Katherine Louise Marie

Very little is known about Ada Clifton’s early life before she came to the stage in New York. Ireland places Ada Clifton’s debut on the New York stage in 1855 and labels her as a pupil of Mrs. Maeder (642). We do know that Clifton eventually performed with Laura Keene's company, and alongside Edwin Booth and John Brougham after joining with the company at Burton’s theatre on Broadway (Wingate 213). Clifton did star as Ophelia opposite Edwin Booth in Hamlet and also appeared in the title role of Aladdin beginning July 23, 1860 (Odell Vol.7). Despite her leading roles, Clifton was rather known for being a successful character actress, never ascending to stardom. Clifton is also mentioned often in the column, “Dramatic Feuilleton.” After divorcing her husband in 1867, she remarried the violinist Edward Mollenhauer and retired from acting (“Ada Clifton”). Apparently, Clifton left the New York stage but is said to have returned for the 1869-70 season as Ada Clifton Mollenhauer. Odell simply reports her "missing" for a long time, but does not give a reason for her absence (Odell Vol. 8). In 1879 she unsuccessfully attempted suicide, and lived until 1891 (“Ada Clifton”).
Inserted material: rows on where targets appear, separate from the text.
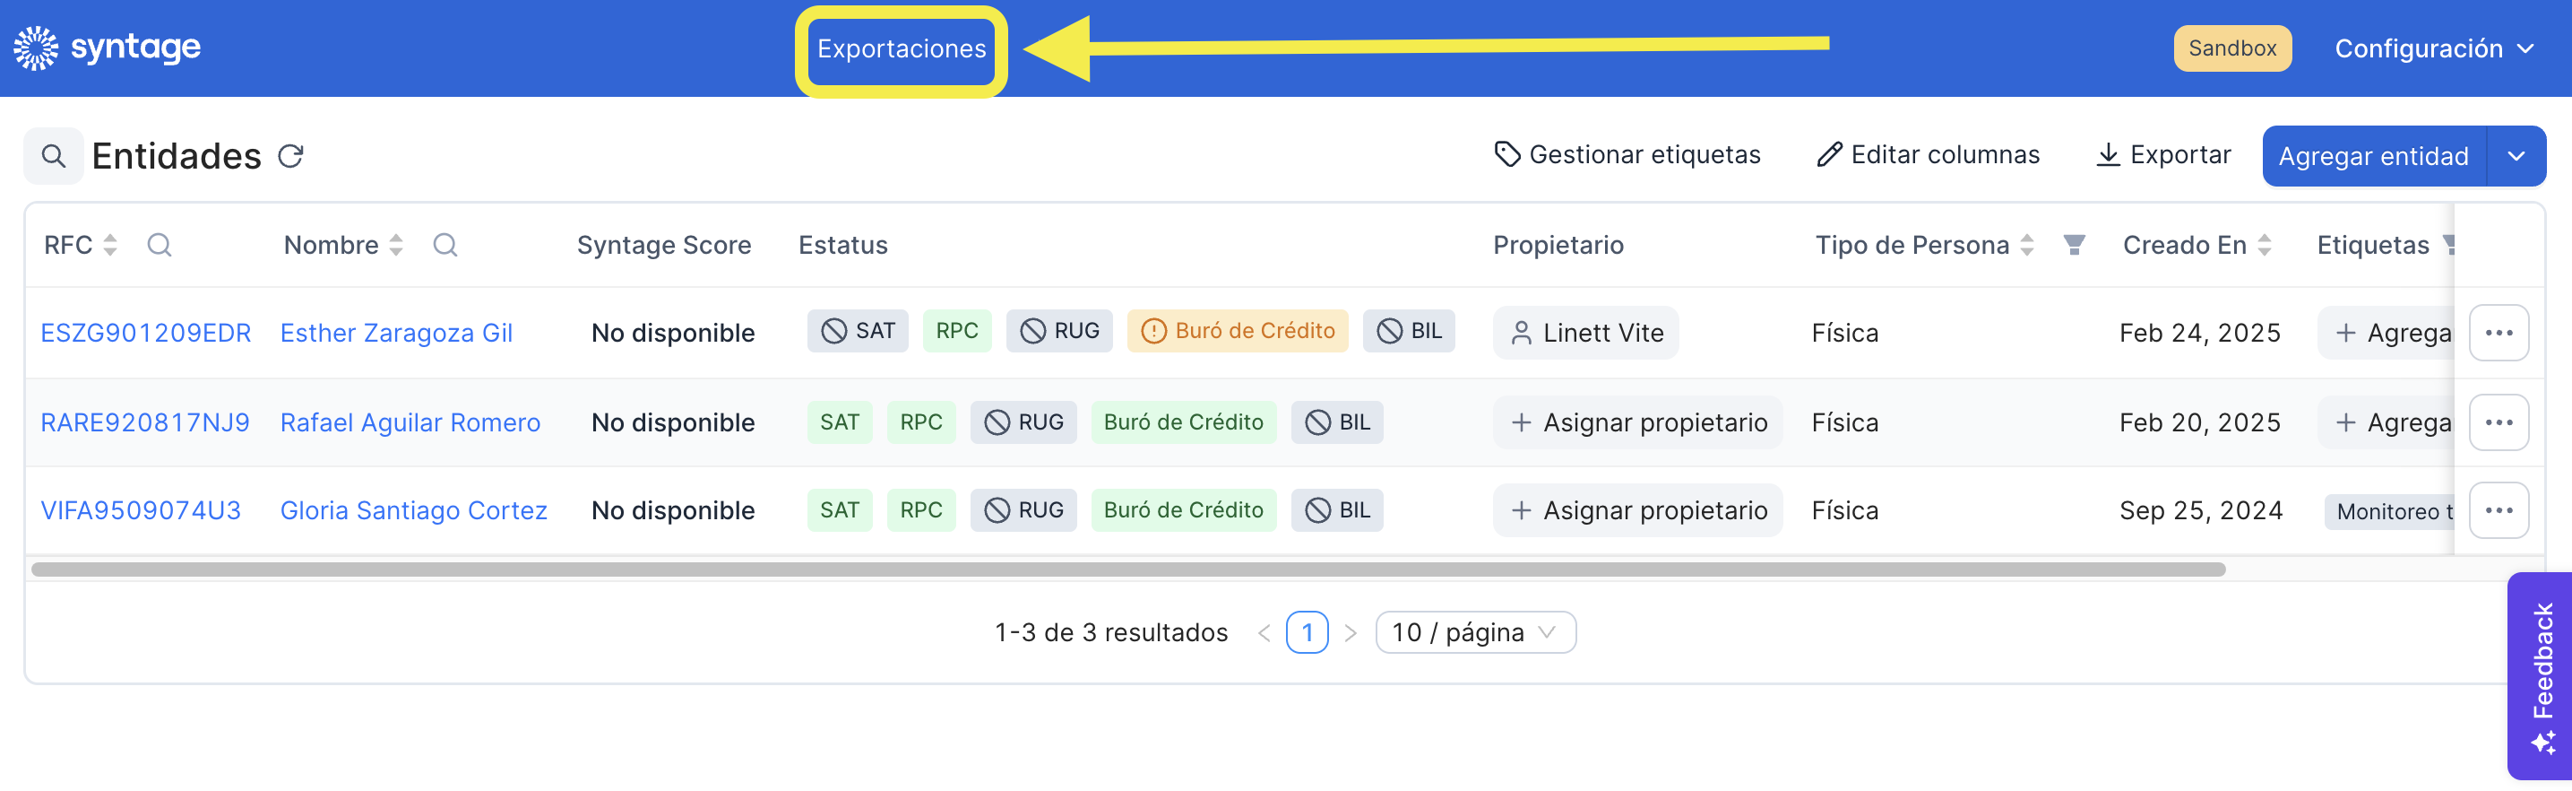Filter Tipo de Persona column
This screenshot has height=791, width=2572.
point(2074,245)
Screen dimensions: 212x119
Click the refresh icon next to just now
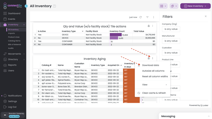tap(140, 17)
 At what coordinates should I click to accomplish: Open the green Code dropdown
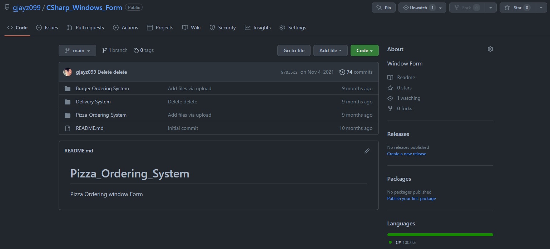coord(364,50)
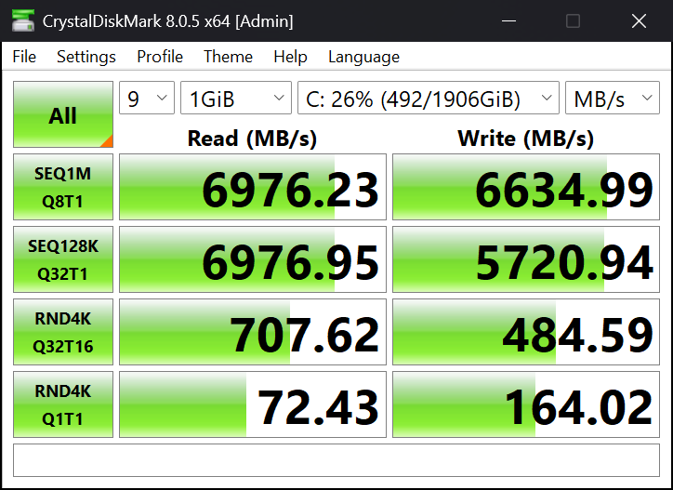Open the drive selector showing C: 26%
Screen dimensions: 673x490
(x=429, y=98)
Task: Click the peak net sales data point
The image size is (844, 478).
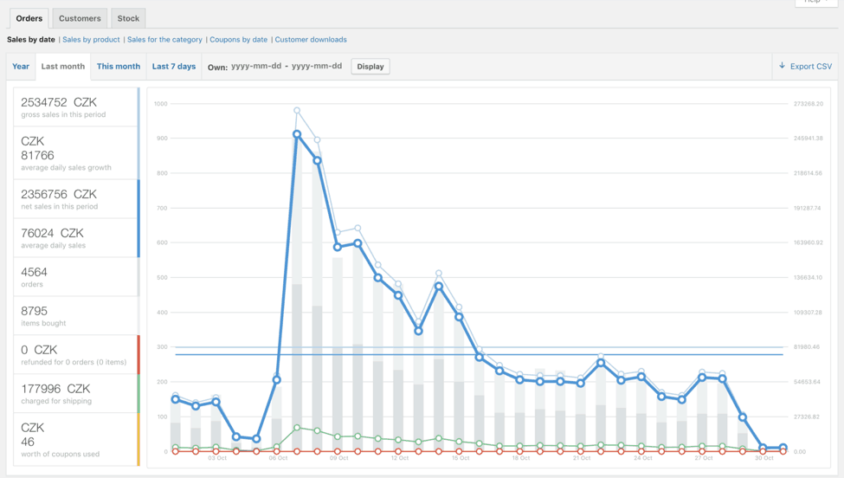Action: (297, 134)
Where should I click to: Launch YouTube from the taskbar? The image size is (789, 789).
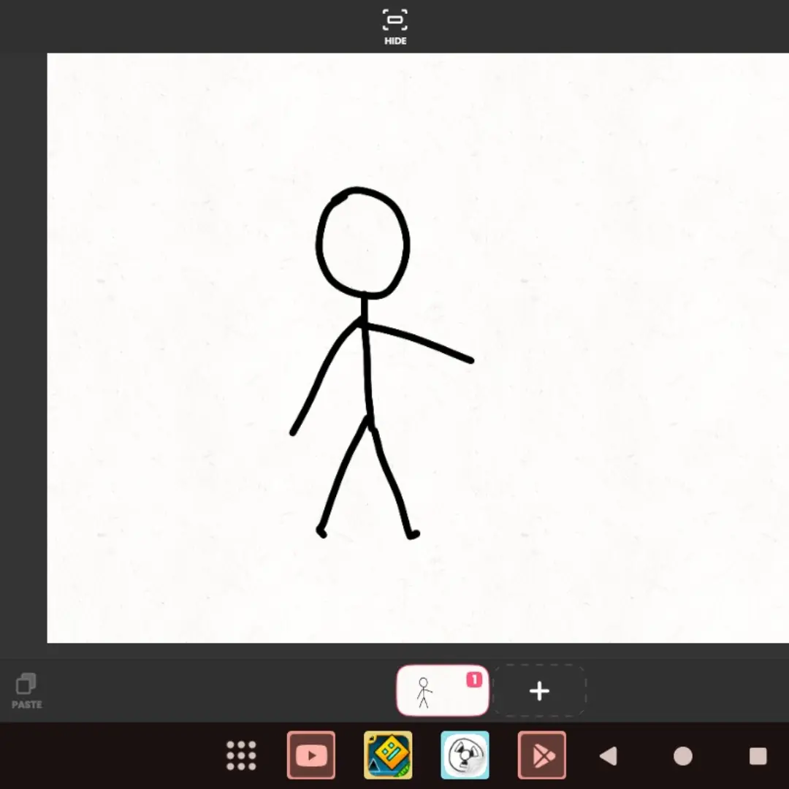click(311, 755)

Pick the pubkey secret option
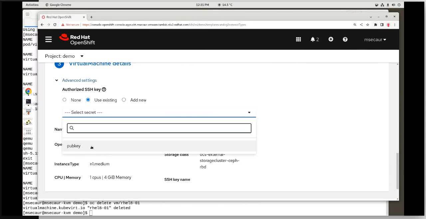[74, 146]
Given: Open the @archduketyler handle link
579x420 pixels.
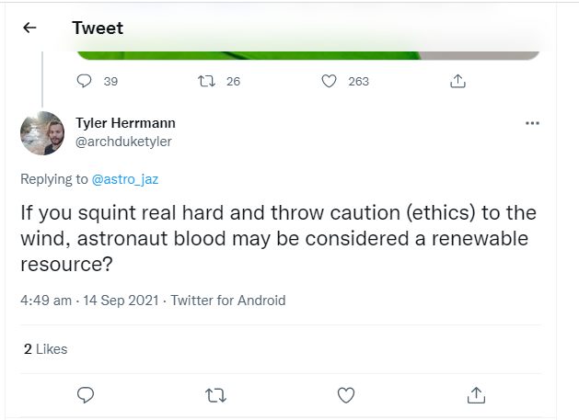Looking at the screenshot, I should tap(122, 142).
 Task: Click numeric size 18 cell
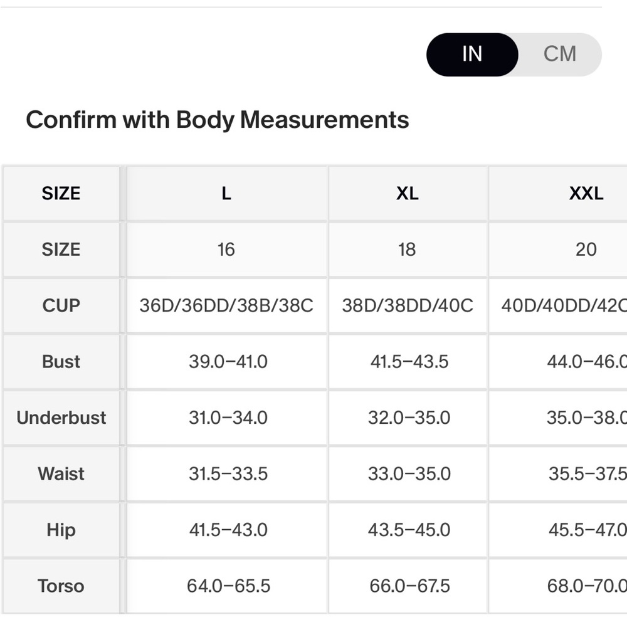coord(408,250)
While not much is known about the particulars of her life, Ada Clifton does seem to have made some appearances at Pfaff’s. Justin Martin, names her as one of the actors who “was an occasional visitor to Pfaff’s” (73). Christine Stansell describes an occasion when Clifton was present at Pfaff's "with a journalist beau." The actress is also mentioned as one of "the handful of women artists [who] figure in the accounts of New York Bohemia" (Stansell 111). Thomas Butler Gunn describes a quarrel between Fanny Browne and Adolphus Davenport which seems to have involved Clifton: "There has been a furious row between the actor and his ex-mistress, in consequence of the former's infidelity with another actress, Ada Clifton, as she calls herself. Fanny caught Davenport kissing t'other strumpet, pitched into him, tore his clothes to rags and received a black eye. Cahill says she is constitutionally a wanton, and proposes to avail himself of that idiosyncacy [sic]. He visits her" (18.245).